THE NO STRINGS BRIGADE

Even though the point of the Casual Encounters section is that the encounters advertised are casual in nature, many posters feel it necessary to specify the lack of strings attached to their proposed one-night wham-bam sessions.

"Looking For Pussy", for example, wishes prospective purveyors of pussy to know that they need not worry about the potential awkwardness of a post-coital marriage proposal: "...a girl with a tight pussy lookin to be treated like a slut. No strings attached."

"XTC" is similarly generous, and even throws in FREE CONDOMS: "artist- swm -late 30's- handsome...sane and d&d free- toys, lube and condoms. if youre really cool u can fuck me with a strap on... send foto with reply if u want to play- no strings!"

THE "I DON'T USUALLY DO THIS BUT I HAVE A SPECIAL GOOD REASON THAT MAKES IT OKAY" CLUB

What better way to celebrate a career milestone, than by having sex with a stranger?:

"I'm on cloud 9 -- I just sold a screenplay! I need someone to share the love with! I'm 28 y/o and look exactly like a cross between Chris Klein and Rob Lowe (note: not Chad Lowe, who weeps when his wife wins an Oscar and doesn't thank him)... I'll be happy going to a museum, grabbing a cup 'o tea, or just screwing like bunnies..."

Sure, fine...as long as you promise you don't look like Chad Lowe!

Lastly, a little humor at Europeans' expense:

"I'm looking for WOMAN
I'm looking for OLDER WOMAN
I am handsome, intelligent, white , professional, young male from Europe.
I am "new" in NYC, I feel alone and I am looking for woman who will be
the best friend of mine, the closest friend...
This is a true ad. "

Hey pal. Try looking for DICTIONARY. Try looking for ENGLISH DICTIONARY!

THREE BLIND ITEMS.

A message signed "Goodbye My Love" started an unfortunately brief trend by lamenting the loss of a now-famous lover, which led to empathetic posts that read like gossip column blind items. Move over Page Six!

"who the hell do you think you are?
so you are big star in the eyes of america, but who are you on the inside? because thats what matters.
but now from the other side i know now that you will never change and for that i actually feel sorry for you!! if only america and the world knew!!

RE: Goodbye My Love: "i really feel for you. i was with and have been "used" by a "celebrity" as well. that was a few years ago. but seeing him on TV and hearing his voice on the radio and in clothing stores was terrible..."

Uh oh, this one names names! (almost): "i too have been used by a celebrity who is currently starring in the producers. he spanks me...and makes me suck his big cock (yes, it's really big) ..."

Whoa! I knew it all along, Ferris! (Wait, he's not in that anymore, is he?)

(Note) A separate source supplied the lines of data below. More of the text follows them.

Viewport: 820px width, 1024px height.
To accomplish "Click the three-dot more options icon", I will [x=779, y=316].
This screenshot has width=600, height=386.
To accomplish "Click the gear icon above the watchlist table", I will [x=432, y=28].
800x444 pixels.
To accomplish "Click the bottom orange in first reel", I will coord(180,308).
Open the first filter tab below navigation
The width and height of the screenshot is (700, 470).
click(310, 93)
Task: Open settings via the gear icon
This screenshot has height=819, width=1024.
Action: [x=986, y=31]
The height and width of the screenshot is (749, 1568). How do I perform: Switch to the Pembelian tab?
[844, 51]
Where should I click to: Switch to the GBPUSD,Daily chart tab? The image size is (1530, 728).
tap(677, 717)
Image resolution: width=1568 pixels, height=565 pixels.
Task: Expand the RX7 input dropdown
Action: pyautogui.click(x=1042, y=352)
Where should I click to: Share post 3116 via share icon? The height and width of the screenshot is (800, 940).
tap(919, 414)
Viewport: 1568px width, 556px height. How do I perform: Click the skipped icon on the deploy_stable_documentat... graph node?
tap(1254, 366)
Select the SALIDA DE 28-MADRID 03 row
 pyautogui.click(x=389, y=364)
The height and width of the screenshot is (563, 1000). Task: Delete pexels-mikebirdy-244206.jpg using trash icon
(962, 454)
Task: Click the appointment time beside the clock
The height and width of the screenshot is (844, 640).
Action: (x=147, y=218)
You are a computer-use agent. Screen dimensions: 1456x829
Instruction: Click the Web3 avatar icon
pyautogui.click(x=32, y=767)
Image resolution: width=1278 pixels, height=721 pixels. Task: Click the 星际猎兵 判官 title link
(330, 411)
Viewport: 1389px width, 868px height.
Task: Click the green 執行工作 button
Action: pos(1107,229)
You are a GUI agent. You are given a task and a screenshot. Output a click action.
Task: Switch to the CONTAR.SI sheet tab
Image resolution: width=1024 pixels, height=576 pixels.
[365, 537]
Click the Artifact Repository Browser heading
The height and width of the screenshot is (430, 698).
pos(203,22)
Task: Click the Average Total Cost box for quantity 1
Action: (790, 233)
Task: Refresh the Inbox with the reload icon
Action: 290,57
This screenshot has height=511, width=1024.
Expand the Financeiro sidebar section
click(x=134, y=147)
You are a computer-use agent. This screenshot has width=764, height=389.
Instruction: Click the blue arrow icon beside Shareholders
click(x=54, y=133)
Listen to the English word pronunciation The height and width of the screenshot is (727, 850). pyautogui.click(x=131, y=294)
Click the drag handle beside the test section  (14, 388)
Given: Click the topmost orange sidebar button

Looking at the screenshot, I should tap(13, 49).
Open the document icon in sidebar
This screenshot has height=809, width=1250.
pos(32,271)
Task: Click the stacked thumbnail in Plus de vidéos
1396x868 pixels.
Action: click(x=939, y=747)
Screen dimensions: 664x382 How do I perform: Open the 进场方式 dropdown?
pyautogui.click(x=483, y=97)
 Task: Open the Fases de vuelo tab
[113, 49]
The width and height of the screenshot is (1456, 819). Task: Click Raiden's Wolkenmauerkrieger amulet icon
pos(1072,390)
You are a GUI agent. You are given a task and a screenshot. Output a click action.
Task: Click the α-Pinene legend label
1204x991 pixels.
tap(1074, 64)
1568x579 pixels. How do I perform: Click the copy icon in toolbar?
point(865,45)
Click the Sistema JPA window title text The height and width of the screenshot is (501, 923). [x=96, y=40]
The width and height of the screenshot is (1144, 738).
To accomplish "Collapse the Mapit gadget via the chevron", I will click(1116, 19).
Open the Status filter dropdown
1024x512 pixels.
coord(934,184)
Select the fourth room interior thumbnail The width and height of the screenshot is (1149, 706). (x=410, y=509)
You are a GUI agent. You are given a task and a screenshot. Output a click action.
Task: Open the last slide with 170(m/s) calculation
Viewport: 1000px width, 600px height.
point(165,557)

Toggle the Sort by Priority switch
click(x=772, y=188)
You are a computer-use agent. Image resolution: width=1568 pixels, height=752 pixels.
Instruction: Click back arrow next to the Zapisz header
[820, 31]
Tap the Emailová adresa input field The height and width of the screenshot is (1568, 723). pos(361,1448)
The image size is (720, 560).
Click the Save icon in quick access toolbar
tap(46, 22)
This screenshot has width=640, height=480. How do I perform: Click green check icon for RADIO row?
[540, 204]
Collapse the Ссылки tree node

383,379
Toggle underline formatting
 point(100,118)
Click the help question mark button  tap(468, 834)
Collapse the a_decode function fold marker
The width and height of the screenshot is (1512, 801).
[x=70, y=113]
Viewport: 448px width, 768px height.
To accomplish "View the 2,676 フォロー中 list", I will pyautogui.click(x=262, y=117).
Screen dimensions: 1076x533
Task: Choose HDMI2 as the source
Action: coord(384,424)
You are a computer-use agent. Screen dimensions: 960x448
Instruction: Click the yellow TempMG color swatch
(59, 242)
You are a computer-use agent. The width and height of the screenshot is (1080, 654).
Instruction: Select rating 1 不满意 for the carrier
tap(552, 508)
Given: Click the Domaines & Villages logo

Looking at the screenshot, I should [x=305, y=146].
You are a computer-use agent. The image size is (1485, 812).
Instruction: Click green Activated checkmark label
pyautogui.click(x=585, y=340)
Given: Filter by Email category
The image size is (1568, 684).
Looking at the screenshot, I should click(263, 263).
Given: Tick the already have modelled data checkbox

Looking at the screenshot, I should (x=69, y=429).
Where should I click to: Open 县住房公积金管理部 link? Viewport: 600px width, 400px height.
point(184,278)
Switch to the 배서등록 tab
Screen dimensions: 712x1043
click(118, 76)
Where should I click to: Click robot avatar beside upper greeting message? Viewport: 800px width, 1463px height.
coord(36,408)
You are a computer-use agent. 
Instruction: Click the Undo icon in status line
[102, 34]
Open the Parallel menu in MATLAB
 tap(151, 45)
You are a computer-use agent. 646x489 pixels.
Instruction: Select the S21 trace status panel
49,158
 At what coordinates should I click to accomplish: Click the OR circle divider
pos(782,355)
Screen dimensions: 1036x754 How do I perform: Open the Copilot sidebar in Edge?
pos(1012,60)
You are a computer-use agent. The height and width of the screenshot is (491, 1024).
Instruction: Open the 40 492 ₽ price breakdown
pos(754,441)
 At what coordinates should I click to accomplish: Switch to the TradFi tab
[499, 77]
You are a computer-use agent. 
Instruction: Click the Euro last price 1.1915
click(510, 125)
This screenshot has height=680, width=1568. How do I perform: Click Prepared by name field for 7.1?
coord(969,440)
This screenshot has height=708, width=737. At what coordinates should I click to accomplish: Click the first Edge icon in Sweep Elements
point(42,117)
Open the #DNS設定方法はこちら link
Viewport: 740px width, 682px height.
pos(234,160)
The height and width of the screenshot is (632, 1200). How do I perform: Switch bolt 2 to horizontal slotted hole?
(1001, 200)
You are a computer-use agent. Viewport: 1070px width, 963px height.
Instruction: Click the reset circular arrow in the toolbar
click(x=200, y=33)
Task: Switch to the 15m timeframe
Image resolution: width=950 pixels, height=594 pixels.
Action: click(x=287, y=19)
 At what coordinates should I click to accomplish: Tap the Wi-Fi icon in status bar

WHAT COULD POSSIBLY GO WRONG?

Ten Steps To An Affair tempts fatal attraction with some Famous Last Words:

"Handsome, passionate, professional, 30s married guy seeks attractive woman to help complete this arrangement....
1. You respond to my ad and tell me a little about you
2. I write back and do the same, finding things we have in common
3. We trade pictures
4. We arrange to meet for coffee, lunch or drinks (I pay, of course)
5. If it doesn't feel right, we leave...no questions asked. But if all goes well..
6. We go to a hotel and have wild, passionate, mutually fulfilling (but safe) sex
7. We laugh, kiss and hold each other tenderly, trying to remember when it ever felt so good
8. We reluctantly part and return to the routine of our lives, but smiling to ourselves
9. We email each other to remind each other how great it was
10. We make plans to do it all over again (and again, and again), for as long as the feeling lasts
Let's get started...

Hey -- what could possibly go wrong?

Size 16 Shoes, and Bad Idea Jeans

Finally, someone asks the question: How does one stop a woman from having sex? "The horrible answer that I discovered, "YOU MARRIED HER". So ladies (21 to 45 ) this overwhelmed horny 6'4", ball player is seeking blonds, redheads, brunettes for missed exotic enjoyments I have not received in years... SO if you can enjoy a simple guy with a size 16" shoe. Give me a call, would you?
516-534-4520.
"

How does a "simple guy" find himself divorced? By putting his PHONE NUMBER on Craig's List!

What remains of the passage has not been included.